Die Regelungsbefugnis der Kollektivvertragsparteien gemäß § 2 Abs 2 lit 2 ArbVG bezüglich der gegenseitigen aus dem Arbeitsverhältnis entspringenden Rechte und Pflichten der Arbeitgeber und Arbeitnehmer umfaßt als zulässigen Inhalt kollektivvertraglicher Normen nur den typischen, wesentlichen oder regelmäßig wiederkehrenden Inhalt eines Arbeitvertrages (ZAS 1983/9 [Geppert] = DRdA 1983/11 [krit. Wachter]; WBl 1987, 195; ZAS 1993/1 [Strasser] mwLituJudN; WBl 1993/292 = RdW 1993, 283 mwN), wozu auch die Regelungen über die Beendigung von Dienstverhältnissen gehören (Strasser in Floretta - Strasser ArbVGHdKomm 26; ZAS 1983/9 [Geppert], WBl 1987, 195). Bei der für alle Arbeitsverhältnisse gegebenen Typizität von Beendigungsnormen kommt es auf die Auffassung einer bestimmten Berufsgruppe oder die Verkehrsauffassung (Strasser aaO, 27; Firlei, Mitbestimmung durch Inhaltsnormen FS Floretta, 469 [473 f); ZAS 1983/9 [Geppert]) im vorliegenden Fall nicht an.

Das zwingende gesetzliche Arbeitsvertragsrecht führt nicht zur rechtlichen Einengung der Rechtssetzungsmacht der Kollektivvertragsparteien, sondern stellt diesen nur ein bestimmtes Regelungsniveau als Basis bzw als Schranke zur Verfügung (Strasser aaO, 27). Wo der Gesetzgeber daher eine Norm dispositiv gestaltet, läßt er deren Abänderung durch einen Kollektivvertrag zu (Tomandl, Ist das Angestelltengesetz kollektivvertragsdispositiv? in FS Hämmerle 411). Ebensowenig wie durch Einzelarbeitsvertrag können zwingende gesetzliche Regelungen, darunter auch die in § 40 AngG eingeräumten Rechte durch Kollektivvertrag abbedungen werden, soferne das Gesetz hiezu nicht seine ausdrückliche Ermächtigung erteilt. Eine mit zwingendem Recht in Widerspruch stehende Kollektivvertragsbestimmung ist nicht rechtsgültig und daher wirkungslos (Grillberger, Kollektivvertragsdispositives Recht DRdA 1973, 41 [42, 46], Kocevar, die Verfallsklausel in den Kollektivverträgen DRdA 1977, 222 [226,]; aM Tomandl aaO 421; ZAS 1971/8 [Tomandl], JBl 1973, 277; ZAS 1976/16 [Hoyer], Arb 10.809, siehe auch WBl 1993, 292 = RdW 1993, 283).

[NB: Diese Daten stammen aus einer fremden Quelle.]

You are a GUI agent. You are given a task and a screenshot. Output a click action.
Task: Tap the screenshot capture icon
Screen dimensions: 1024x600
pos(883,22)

Die im § 40 AngG angeführten Rechte des Angestellen aufgrund des § 20 Abs 2 bis 5 AngG können daher nur insoweit durch Kollektivvertrag oder Einzelvertrag abgeändert oder beschränkt werden, als sie vom Gesetzgeber nicht als zwingende Norm formuliert wurden. Nach § 20 Abs 3 AngG kann zwar die Kündigungsfrist nicht unter die im Abs 2 leg cit bestimmte Dauer herabgesetzt werden, jedoch kann vereinbart werden, daß die Kündigungsfrist am 15. oder letzten einen Kalendermonates endet. Das Gesetz läßt sohin eine Einzelvereinbarung zu, sodaß auch in diesem Rahmen eine kollektivvertragliche Regelung im Punkt XII des Kollektivvertrages die Regelungsbefugnis der Kollektivvertragsparteien nicht überschritt.

Die Kostenentscheidung ist in den §§ 41 und 50 ZPO begründet.